### Task data
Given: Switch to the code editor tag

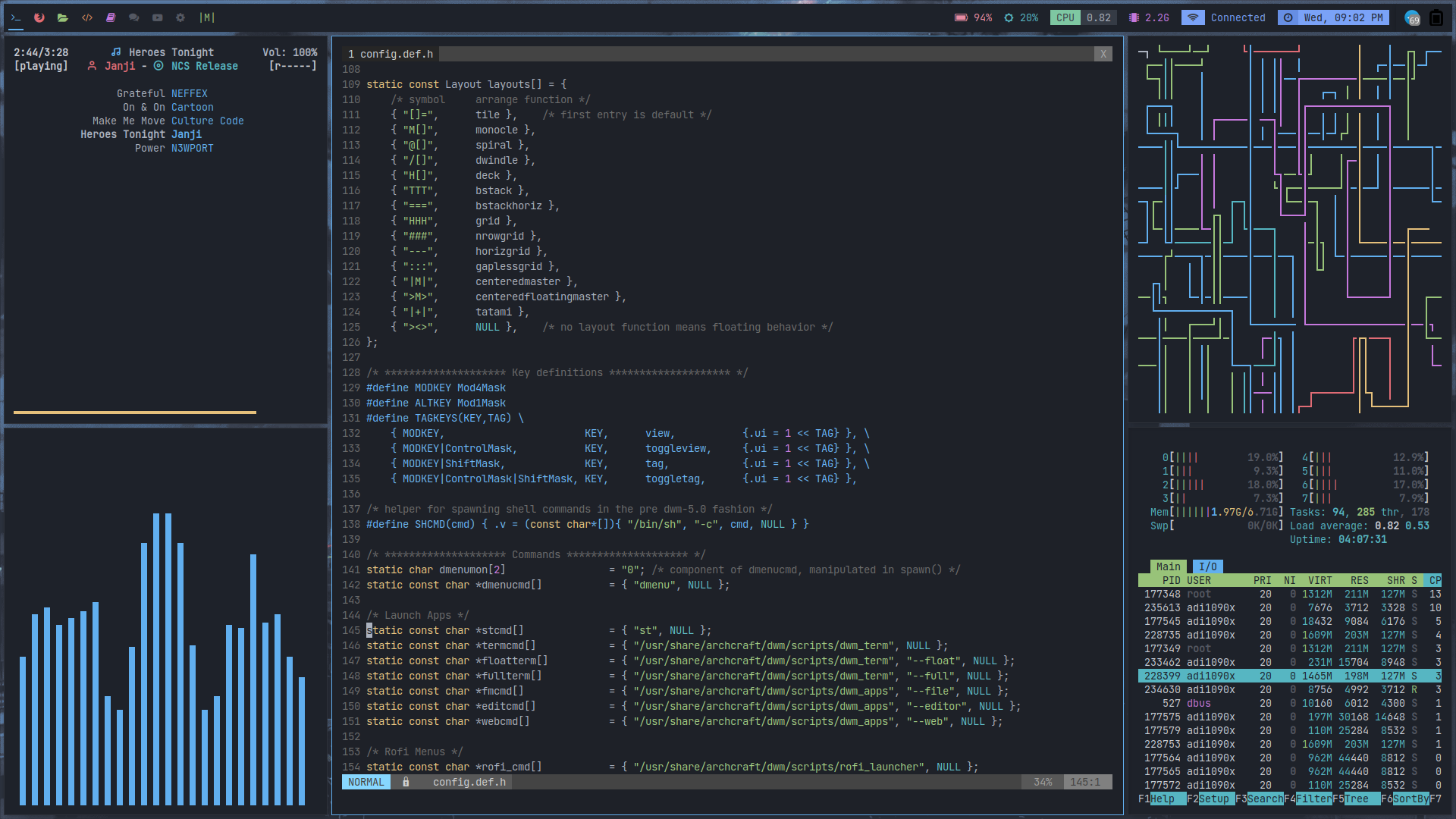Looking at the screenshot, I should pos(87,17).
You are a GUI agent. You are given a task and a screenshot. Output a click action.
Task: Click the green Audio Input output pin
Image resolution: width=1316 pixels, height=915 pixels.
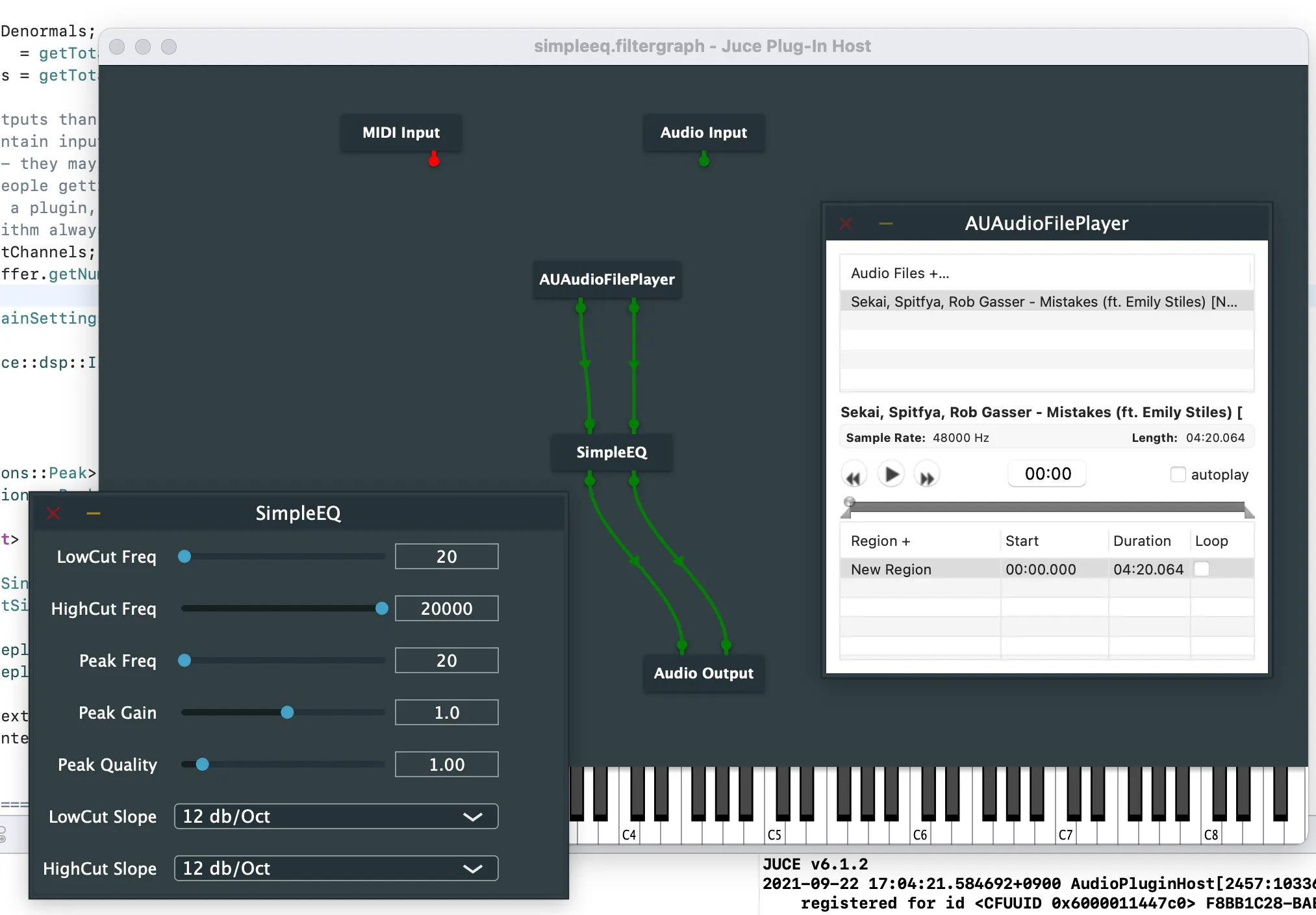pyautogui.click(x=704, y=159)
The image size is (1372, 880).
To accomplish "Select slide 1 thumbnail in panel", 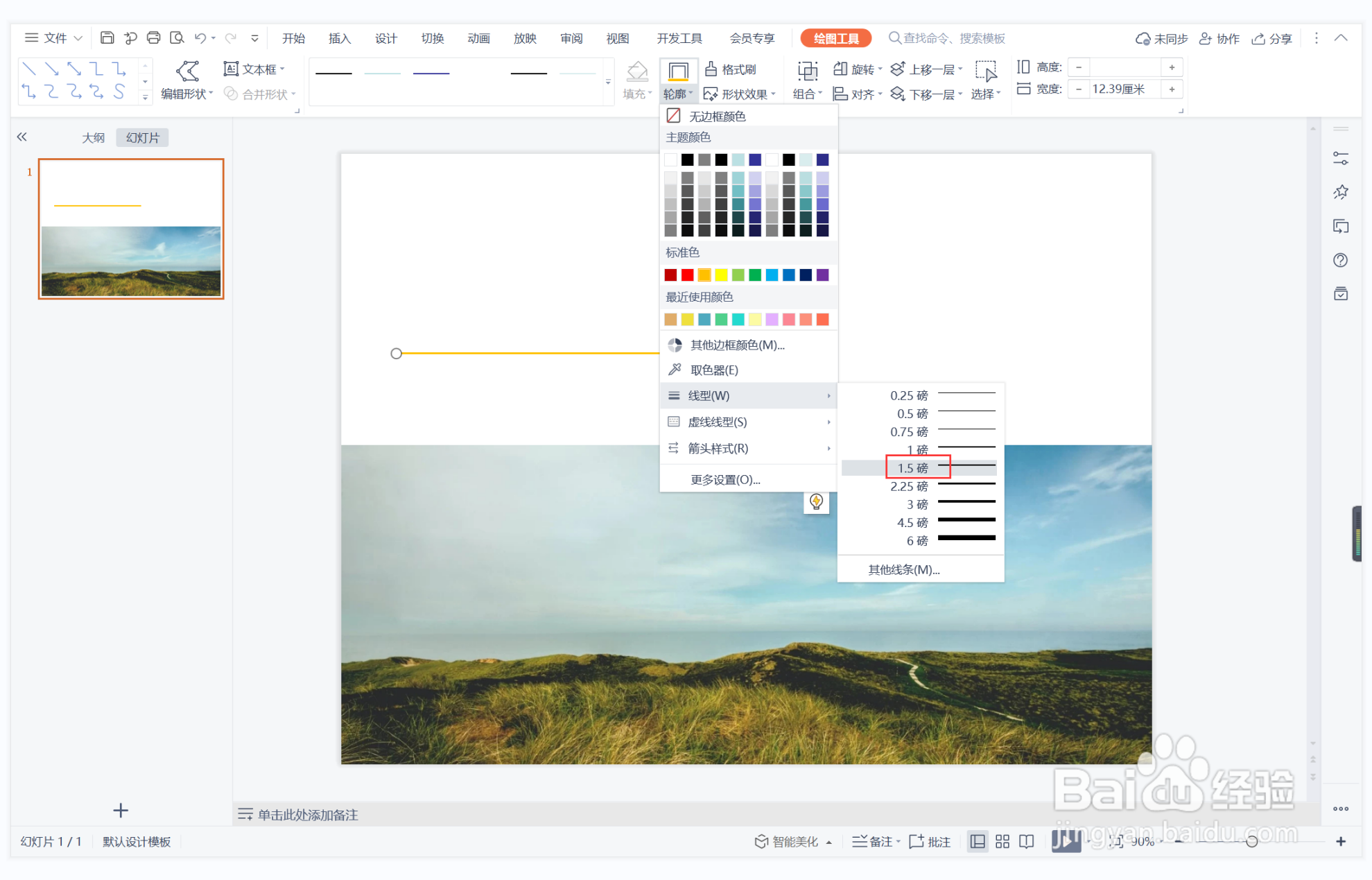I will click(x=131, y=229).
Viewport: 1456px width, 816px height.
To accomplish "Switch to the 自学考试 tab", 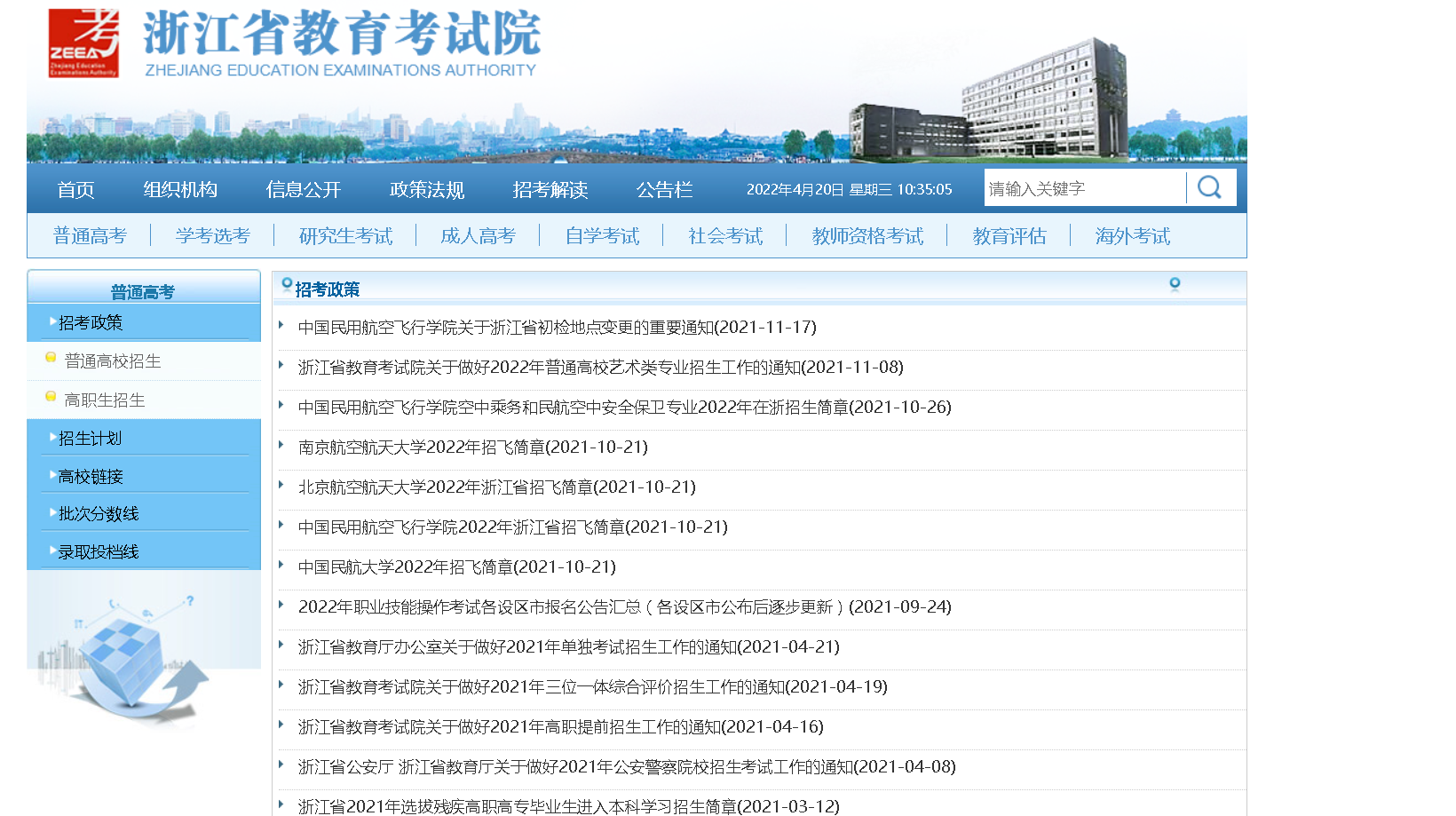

### Exercise brief
Each line from the start of the listing above through the line with "The image size is (1372, 880)." is what to output, exactly as written and without pictures.

### Response to this exercise
Given: Switch to the code editor tag

Looking at the screenshot, I should pos(87,17).
You are a GUI agent. You are given a task and a screenshot. Output a click action.
Task: Click the green Audio Input output pin
Image resolution: width=1316 pixels, height=915 pixels.
pyautogui.click(x=704, y=159)
The image size is (1372, 880).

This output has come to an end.